**SOURCE MATERIAL:**
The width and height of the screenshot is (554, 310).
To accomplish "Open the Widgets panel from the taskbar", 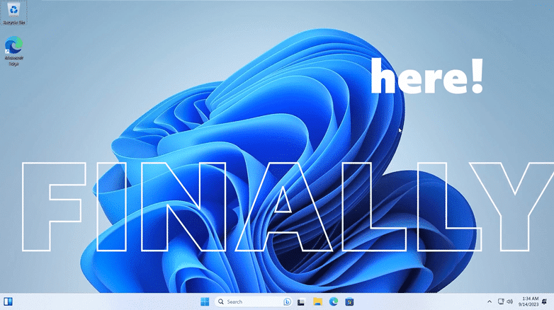I will click(8, 302).
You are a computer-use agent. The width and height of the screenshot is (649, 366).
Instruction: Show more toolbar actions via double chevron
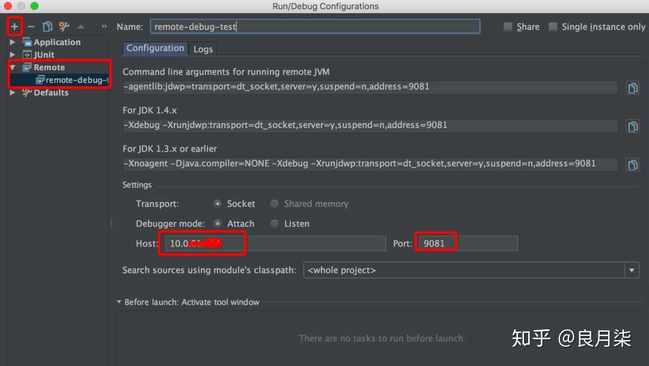104,26
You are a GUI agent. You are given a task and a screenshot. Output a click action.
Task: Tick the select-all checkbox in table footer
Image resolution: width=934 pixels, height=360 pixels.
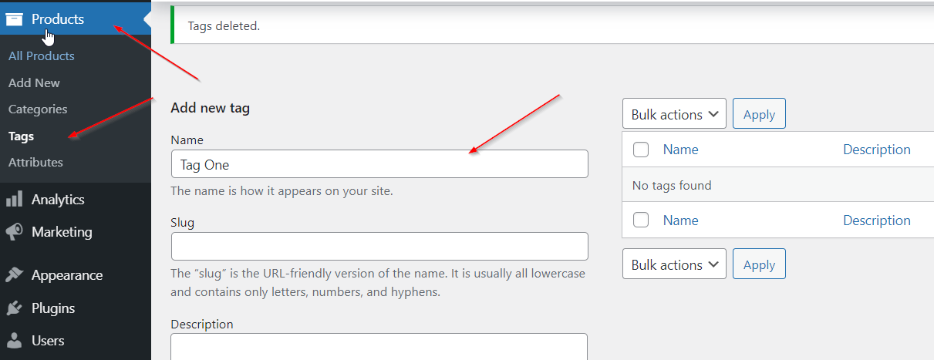[641, 220]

**YOUR GOAL:**
From the line containing "Instruction: Show more" through the last line of the listing, inclusive, transcribe every line exactly and nothing else; the pictures stay out.

**TASK ANSWER:**
Instruction: Show more toolbar actions via double chevron
104,26
You are a GUI agent. You are given a task and a screenshot. Output a click action.
Task: Tick the select-all checkbox in table footer
Image resolution: width=934 pixels, height=360 pixels.
[641, 220]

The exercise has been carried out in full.